I don’t know about you, but even after a dwarf lady says my house is clean there’s no way I’m spending another night there!
Screenplay By: Michael Grais, Steven Spielberg, & Mark Victor
Directed By: Tobe Hooper
Nothing is scarier than an intrusion into the normalcy of everyday life. Sure, trips into the woods where a killer with a machete tracks down teenagers can be, and are, scary. But, the real terror comes from the interposition of something truly horrific into the areas where we feel safest. We all feel the most secure in the comforts of our own homes and that is why starting in the late 1970s with Halloween and continuing to the present day the home has become the most apropos setting for a horror tale.

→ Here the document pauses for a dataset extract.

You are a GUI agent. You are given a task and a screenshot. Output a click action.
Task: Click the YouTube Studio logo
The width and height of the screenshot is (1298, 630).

Poltergeist is an admirable entry into the plethora of horror tales that have attempted to nullify the sanctity of quiet suburban life.
I know that the credits for Poltergeist list Tobe Hooper as director, but after watching it I can’t help but feel that the constant rumors that Steven Spielberg was more than just a writer with this project were in fact true. There are certain shots, such as the zoom out zoom in shot of the hallway that don’t appear to be the work of Mr. Hooper, but rather they bear the mark of Mr. Spielberg. It’s not a bad thing that Mr. Spielberg took a larger role in the production of Poltergeist, it’s merely something that is obvious when you look at the way the film was shot. Either way, Poltergeist is a well put together film from a directorial sense, with every scene maximizing the scare factor through deft camera work and directorial choices.
Poltergeist doesn’t go for the large scares that often, rather it goes for the easier, almost simple, scares. We can relate to the fear of being swallowed by that nasty tree outside our window, or the fear of losing a child, etc. It’s much harder to relate to the fear of a giant ghost blocking us from entering our bambino’s room. Like most great horror films Poltergeist works because of the suspense it builds and the fact that we can relate to the main characters. For a lot of people horror movies are about the scare, but I’ve never been scared by horror movies. It’s not that I’m a tough guy, but horror movies have never done me in with fear. However I love horror movies and the best of them entice me with the wonderful use of suspense, a good plot, and characters I can relate to. Poltergeist manages to hit a home run in all three categories and that is why it remains one of my favorite horror movies to this day.
If I could just find a way to somehow move that third act to the middle of the film? The third act is when Poltergeist begins to falter and ask too much of the viewer. As I said above in my blurb, anyone in their right mind would not stay in a house that had already swallowed their child and was haunted all to bejeezus. Poltergeist begins to strain my ability to relate to it when Steve leaves his family alone at the house after all they have been through. You know that more madness is coming and while it is well constructed madness it’s not suspenseful and it feels like a bit of add-on overkill. There are also a few moments, such as when bedraggled research assistant Marty rips his face off in the mirror that you know you are watching something fake. Alas, those moments don’t dominate the film, and while somewhat overkill the third act is still fun to watch.
Poltergeist isn’t the best horror film of all time, but it is an interesting entry in the career of Steven Spielberg, no matter what the credits may say. Poltergeist is also the best horror movie to ever come from Tobe Hooper, don’t let the fans of his jaunt to Texas steer you wrong. Go ahead and take in Poltergeist, it’s an experience that is well worth it.